Unlike those on the Patient Connect list, those on Health Link who are assigned a clinic they can call to make an appointment with a provider in-person or over the phone.

Fitch said that when the 47,000 people on Patient Connect were transferred to Health Link, they would be able to access routine health care and would not need eVisit NB for referrals for blood work.

He did not provide a timeline for this transfer of patients.

Man standing up, speaking
Moncton Center MLA Rob McKee said thousands of people in New Brunswick depend on eVisitNB for blood work and primary care needs. (Government of New Brunswick)

Fitch’s comments came after questions from Liberal MLA Rob McKee, who said the thousands of people with no primary care providers have come to rely on eVisitNB. If they don’t live near a walk-in clinic, their only option to get blood work would be the emergency room, he said.

“Does the minister recognize that reducing this service, taking away this service, is going to continue to put a strain on our emergency rooms?” McKee asked.

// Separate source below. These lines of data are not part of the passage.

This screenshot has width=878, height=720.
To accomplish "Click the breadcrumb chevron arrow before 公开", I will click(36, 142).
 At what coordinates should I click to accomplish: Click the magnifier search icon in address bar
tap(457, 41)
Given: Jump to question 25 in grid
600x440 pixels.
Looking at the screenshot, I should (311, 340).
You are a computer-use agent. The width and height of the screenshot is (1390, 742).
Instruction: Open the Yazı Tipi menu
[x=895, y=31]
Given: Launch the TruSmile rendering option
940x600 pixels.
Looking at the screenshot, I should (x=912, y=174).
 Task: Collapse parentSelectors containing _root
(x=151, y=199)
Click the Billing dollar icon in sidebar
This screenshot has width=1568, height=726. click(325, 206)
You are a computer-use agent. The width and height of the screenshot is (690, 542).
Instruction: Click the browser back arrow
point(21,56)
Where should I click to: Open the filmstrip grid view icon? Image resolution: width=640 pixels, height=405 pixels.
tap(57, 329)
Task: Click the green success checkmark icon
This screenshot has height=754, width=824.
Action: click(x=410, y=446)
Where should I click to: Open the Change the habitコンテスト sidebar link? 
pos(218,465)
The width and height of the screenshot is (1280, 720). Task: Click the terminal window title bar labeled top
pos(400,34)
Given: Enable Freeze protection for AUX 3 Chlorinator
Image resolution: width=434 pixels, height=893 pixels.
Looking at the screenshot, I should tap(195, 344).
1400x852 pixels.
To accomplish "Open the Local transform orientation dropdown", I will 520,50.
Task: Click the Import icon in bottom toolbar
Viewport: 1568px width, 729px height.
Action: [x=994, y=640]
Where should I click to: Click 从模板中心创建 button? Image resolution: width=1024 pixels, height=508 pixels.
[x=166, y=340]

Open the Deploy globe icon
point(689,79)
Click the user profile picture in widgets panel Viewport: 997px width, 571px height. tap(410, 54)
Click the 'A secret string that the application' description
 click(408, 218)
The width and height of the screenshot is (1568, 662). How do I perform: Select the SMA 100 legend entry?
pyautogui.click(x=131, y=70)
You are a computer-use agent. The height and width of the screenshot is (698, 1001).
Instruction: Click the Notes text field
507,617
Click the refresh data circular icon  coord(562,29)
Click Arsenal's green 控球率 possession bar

Fitch said eVisitNB has served 50,000 people in the past year, but it’s a COVID-era service that was not intended for routine use. He said e-Visit is meant for “episodic” needs or issues that aren’t serious enough to warrant an emergency room visit.

People who have doctors shouldn’t be using eVISIT, he said.

When the province announced its new health plan in 2021, the Patient Connect wait-list had about 40,000 people.

Fitch said that number jumped to over 70,000 because of an increase in population, and the province has worked hard to bring that number back down to 40,000.

It’s not clear how many of those 30,000 people removed from the list have found a permanent provider and how many have been transferred to Health Link.